Financially troubled Hynix Semiconductor Inc is looking to other foreign chip makers for a possible alliance amid reports that talks with US chip maker Micron Technology Inc have hit a snag, company and industry officials said yesterday.
"Hynix isn't in exclusive talks with Micron. We are open to talks with any company," said Choi Soo, a managing director at Hynix, the world's third largest memory chip maker. He would not say whether talks with Micron were faltering.
Published reports have said Hynix and Micron are haggling over price. The Japanese Nihon Keizai newspaper identified one of Hynix's new potential foreign partners as Infineon Technologies AG of Germany, the world's fourth largest memory chip maker.
Infineon chief executive Ulrich Schumacher was quoted in the Japanese report as saying that his company and Hynix may form a joint venture to develop and manufacture memory chips. Hynix declined to confirm the report. But an industry source close to Hynix said yesterday that a team of Infineon officials visited Seoul last week to talk with Hynix.
Hynix also declined to comment on the reported visit.
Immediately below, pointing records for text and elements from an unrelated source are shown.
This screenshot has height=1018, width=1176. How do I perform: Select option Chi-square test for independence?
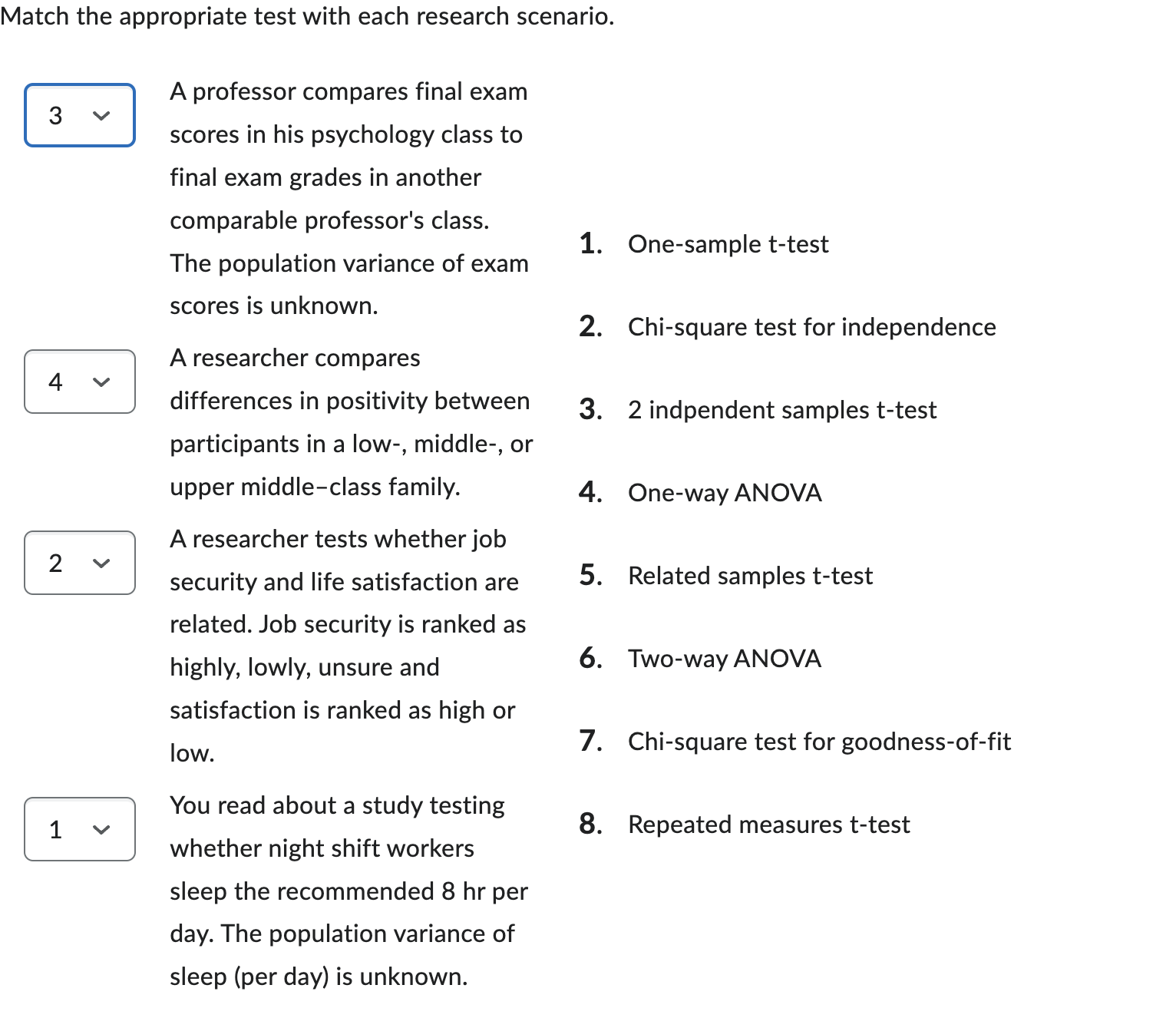tap(811, 327)
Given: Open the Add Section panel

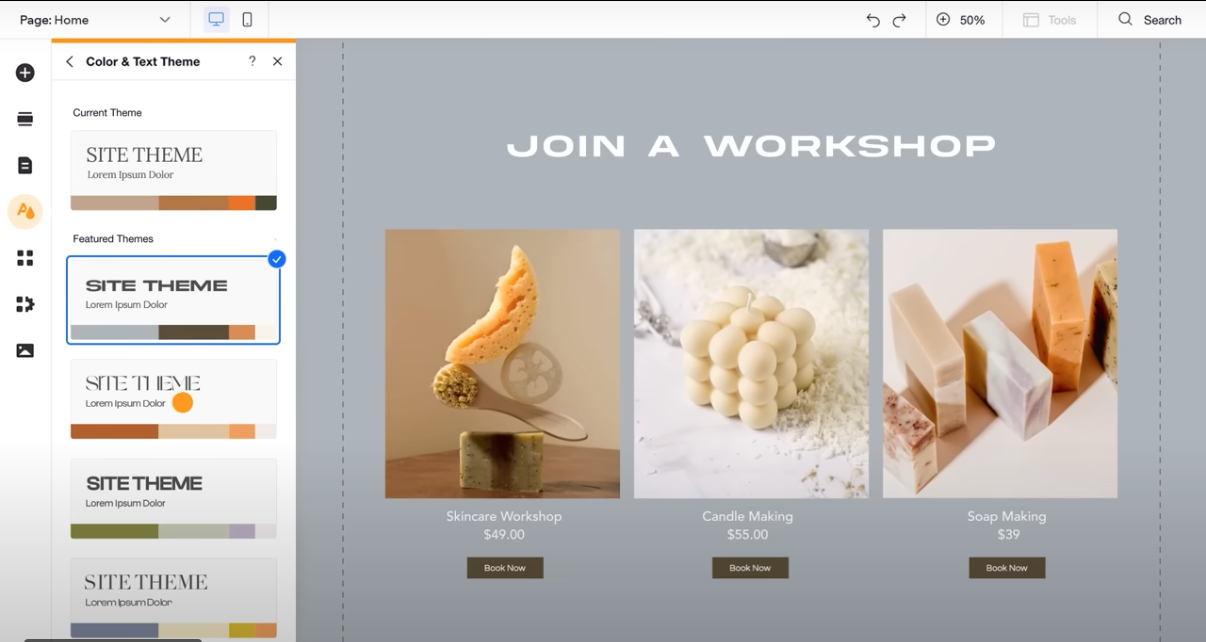Looking at the screenshot, I should tap(25, 118).
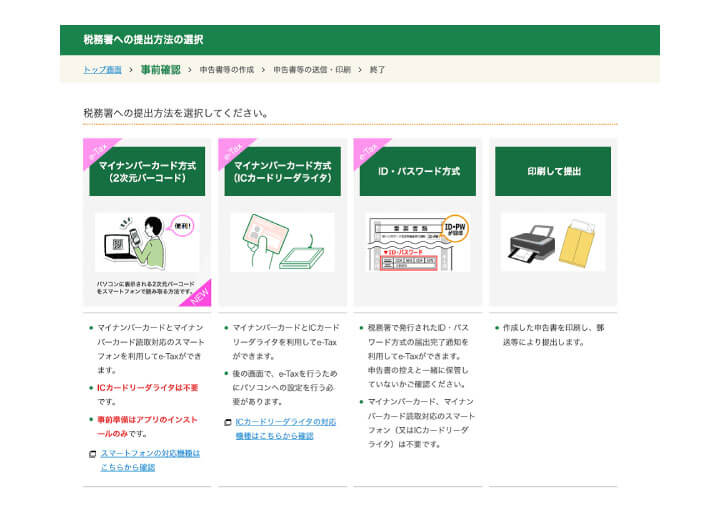The image size is (720, 513).
Task: Click the トップ画面 breadcrumb link
Action: pos(102,70)
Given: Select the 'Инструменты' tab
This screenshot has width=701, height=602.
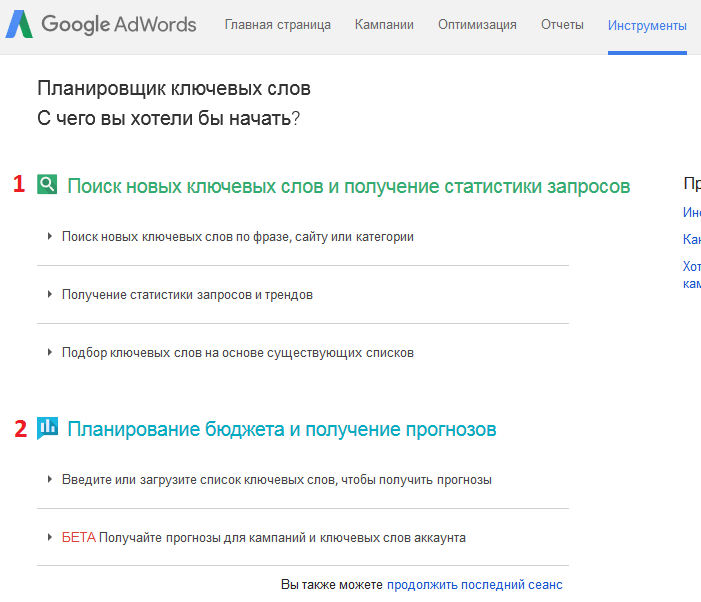Looking at the screenshot, I should [x=647, y=25].
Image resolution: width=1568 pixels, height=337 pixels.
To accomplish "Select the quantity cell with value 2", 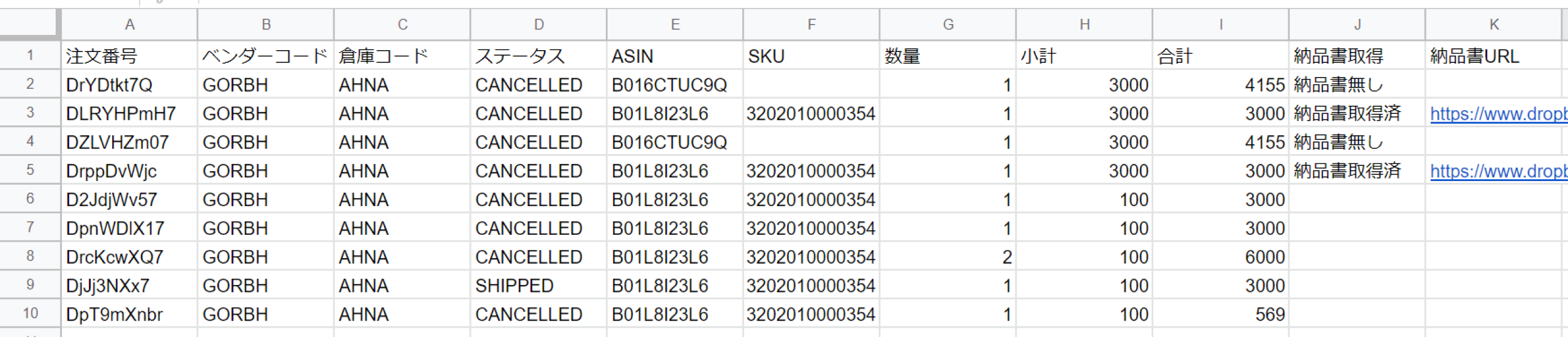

In December, Infineon ended months of talks with Japan's Toshiba Corp on co-operating in making memory chips. The move came after Toshiba decided to sell a key part of its chip business to Micron.
Struggling under debts of more than US$6 billion, Hynix has been in talks with Micron since December to form a strategic alliance, including a possible merger of their memory chip operations to cope with sagging demand and falling prices.
The talks have failed to make progress. Micron said on Monday that its fourth round of talks with Hynix in California ended in a stalemate and that no new discussions were planned.